What the project actually ships

Cowart runs a local web service, opens a tldraw canvas for the active project, and stores the canvas state under the project's own canvas/ directory. The README and startup script are very explicit about that storage model: page state lives in project-local JSON, and page assets sit beside it inside page-level asset folders.

That is already a meaningful product choice. Many agent-adjacent design tools either centralize state in their own app-specific storage or make generated images feel detached from the workspace that produced them. Cowart instead anchors the visual layer to the active project directory.
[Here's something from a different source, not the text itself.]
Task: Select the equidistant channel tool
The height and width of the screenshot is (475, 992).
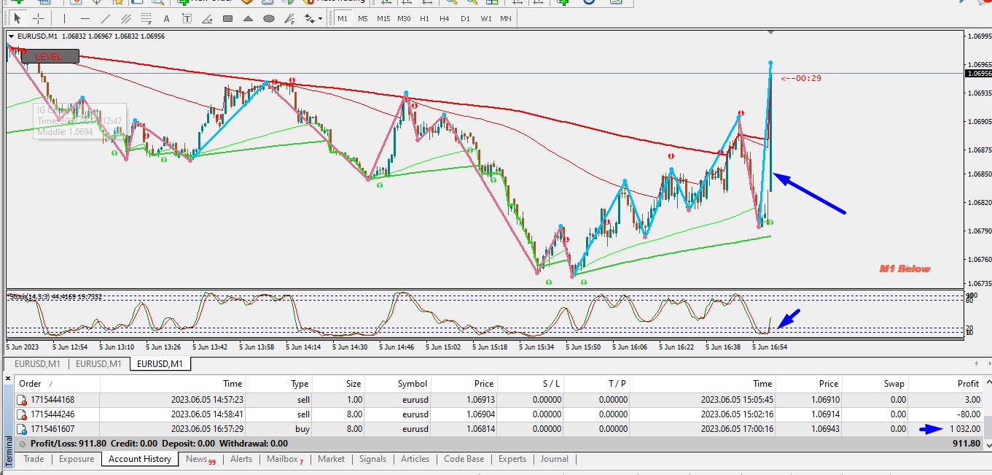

The plugin also exposes MCP-backed operations that are surprisingly practical. It can read canvas selection state, insert generated images into the selected holder, and support a workflow where an annotated screenshot becomes the input for a clean revised image placed beside the original. The interface described in the repo is narrow, but that narrowness is a strength: it focuses on a few concrete loops that real users actually repeat.

In practice, the workflow looks like this:

  • open a local canvas from Codex
  • create or select an AI image holder on the canvas
  • ask Codex to generate directly into that selected slot
  • annotate an existing image on the canvas
  • send the annotation screenshot back through the agent to produce a cleaned-up revision

That is not a giant platform. It is a tighter and more opinionated loop around ideation, review, and revision.

Why project-local persistence is the real insight

The strongest part of Cowart is not that it uses tldraw, and not even that it can trigger image generation. The strongest part is that it keeps the visual workspace in the active project.

That sounds small, but it changes the feel of the tool dramatically.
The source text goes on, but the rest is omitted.